In James Herriot’s Cat Stories, felines were called “connoisseurs of comfort.” With the popularity of the furry creatures not only in the home but on the worldwide web, and with cafés dedicated to them popping up all over the globe, Herriot’s claim proves difficult to refute.
Popularized by Japan in recent years, the first cat café opened in Taipei in 1998, becoming an exclusively Taiwan tourist attraction until its Asian neighbors adopted the trend in the 2000s. The concept has finally reached Philippine shores last February 2015 with the opening of Miao Cat Café, the first of its kind in Manila.

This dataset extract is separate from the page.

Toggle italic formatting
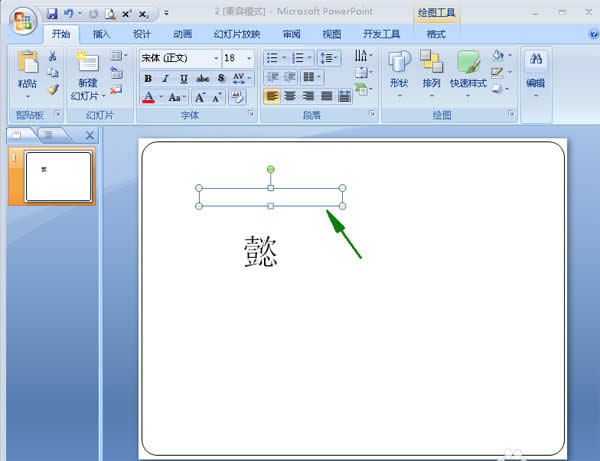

The café serves as a quiet, intimate refuge amid the bustle of cars and commuters along Congressional Avenue. No large, obvious signs mark the entrance, making it easy to miss. But if one remembers how cafés are perpetually linked with sweets, the landmark becomes easier to identify.
Miao Cat Café is a cozy nook, with the peace only pleasantly disturbed by the flurry of cats scrambling for treats during feeding time. The café houses more than 20 of sisters and owners Sam Ramos and Loida Benson’s beloved cats. Guests are treated to two hours of play time with the pets and a meal and beverage of their choice. The assortment of cats may be more than the food selection on the menu, but for cat lovers, to simply be surrounded by playful Munchkins, placid Persian cats, imported British shorthairs or native but no less cute puspins (pusang Pinoy) would duly satisfy.
But as its name suggests, Miao Cat Café is still essentially a café, offering the classic mochas, lattés, and macchiatos, along with a few new concoctions like Oreo cappuccino and Kisses Caramel. Whether you’re there to rest or play, Miao Cat Café, with its homey interiors self-styled by Benson, provides a sweet respite. And true to what Herriot claims, when it comes to comfort, just leave it to the cats. Ramos shares, “It’s a different experience. It’s very homey. It’s a place for people to de-stress.” And when they see the different personalities of the cats, even those with fear of the feline creatures will leave as cheerful converts.